▸ **AIM OF THE TASK**
Whenever the string "header" turns up in a line of the data below, copy that line.
---
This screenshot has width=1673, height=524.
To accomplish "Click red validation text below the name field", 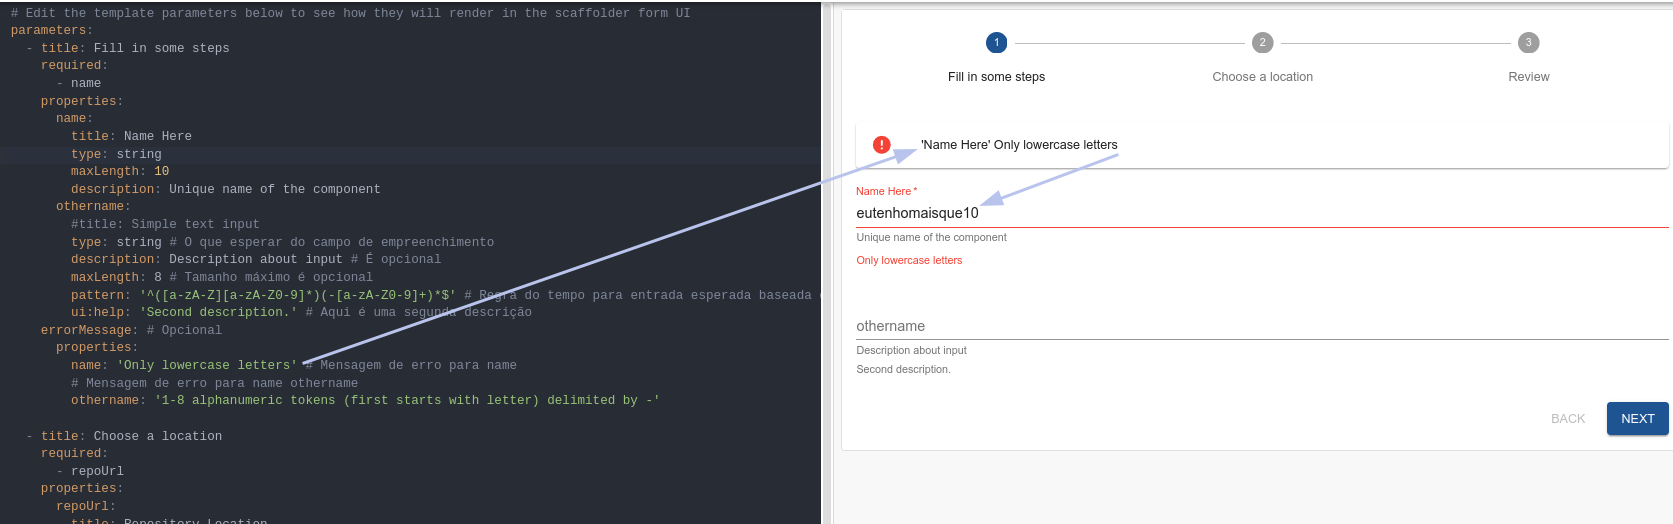I will click(x=909, y=260).
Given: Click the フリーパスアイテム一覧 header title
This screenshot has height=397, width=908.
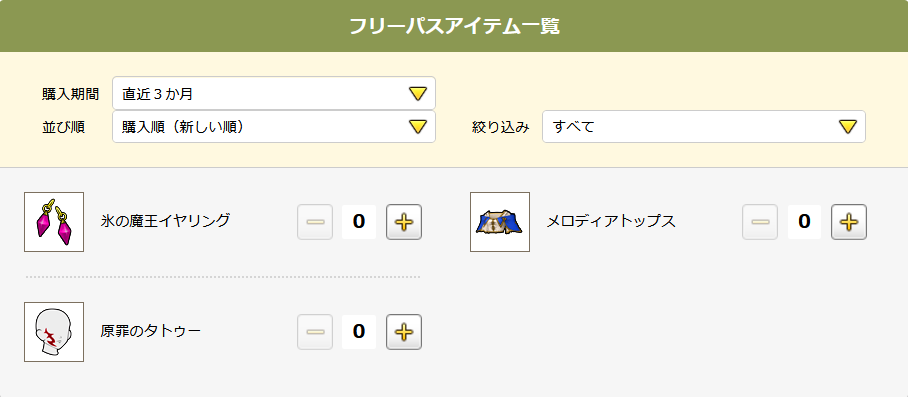Looking at the screenshot, I should pyautogui.click(x=455, y=27).

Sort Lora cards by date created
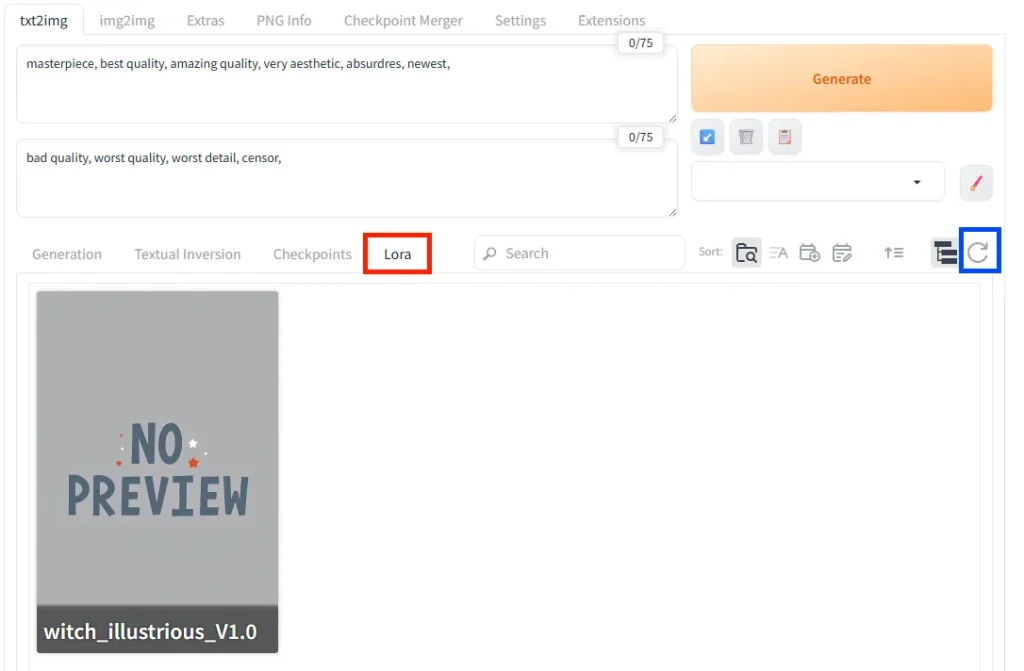(810, 253)
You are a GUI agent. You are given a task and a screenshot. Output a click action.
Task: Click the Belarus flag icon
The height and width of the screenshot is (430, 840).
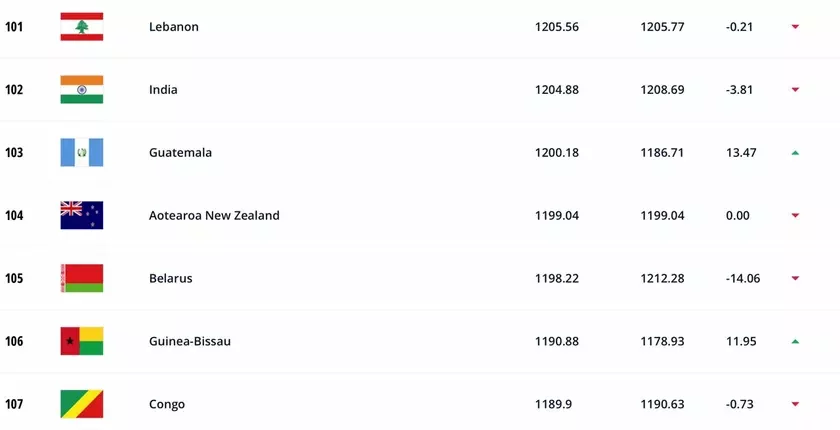point(81,278)
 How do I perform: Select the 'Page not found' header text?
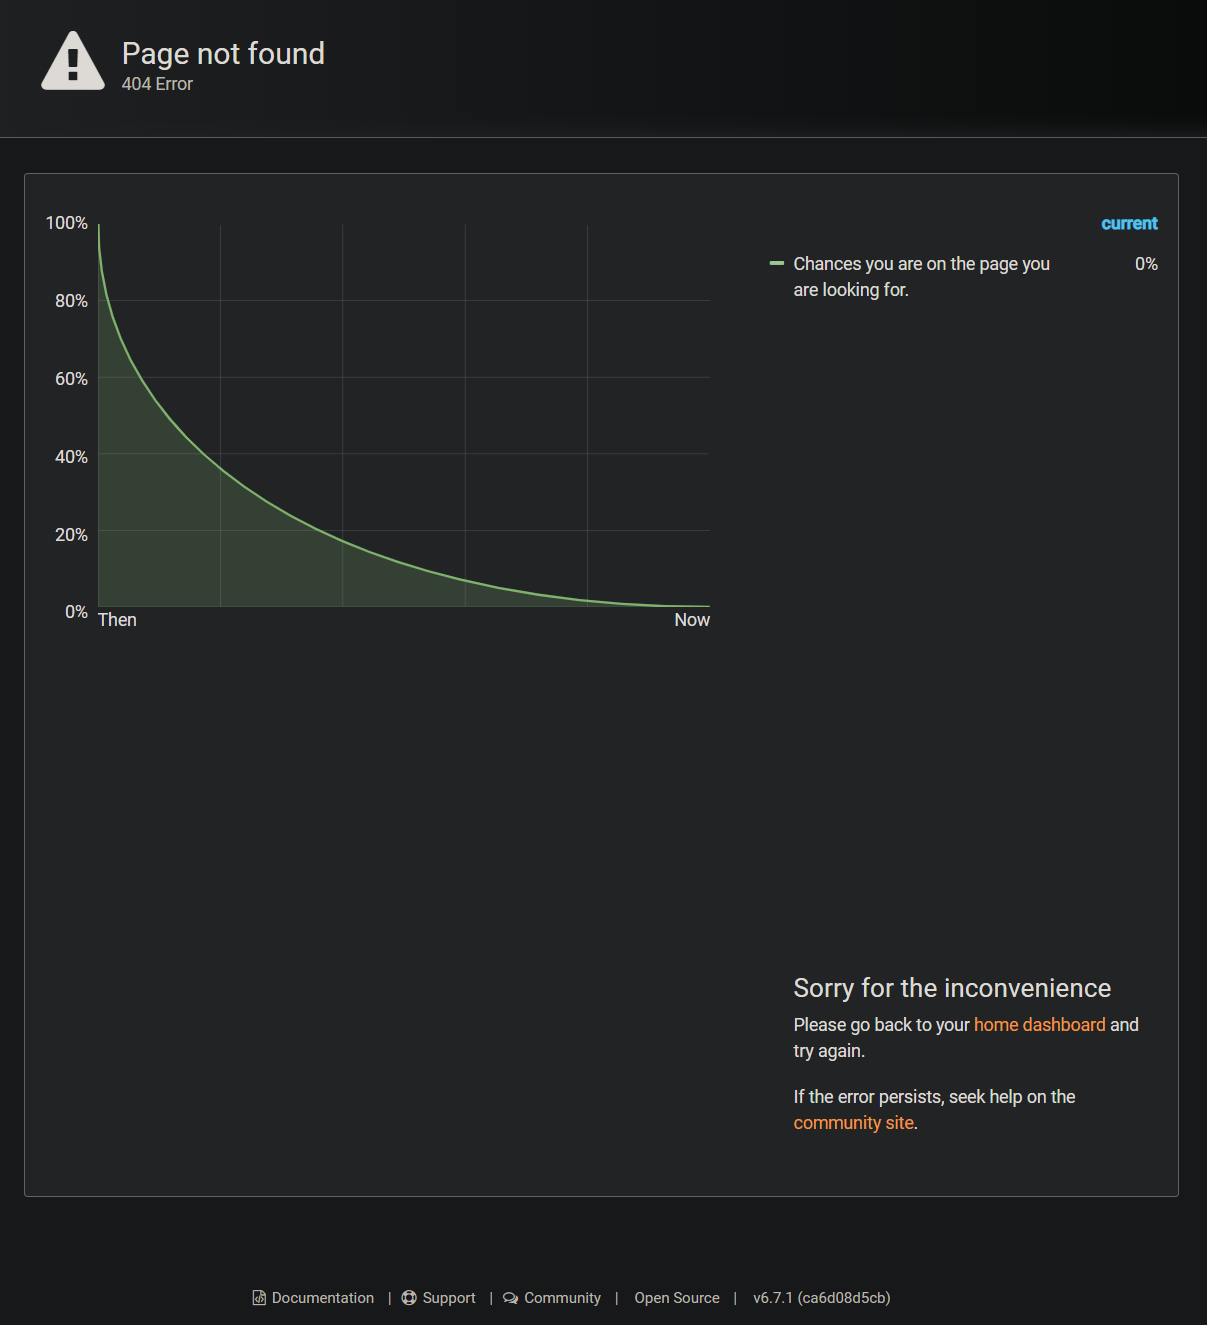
---
▸ **EXERCISE OUTPUT**
Given: Click the フリーパスアイテム一覧 header title
 How do I perform: Select the 'Page not found' header text?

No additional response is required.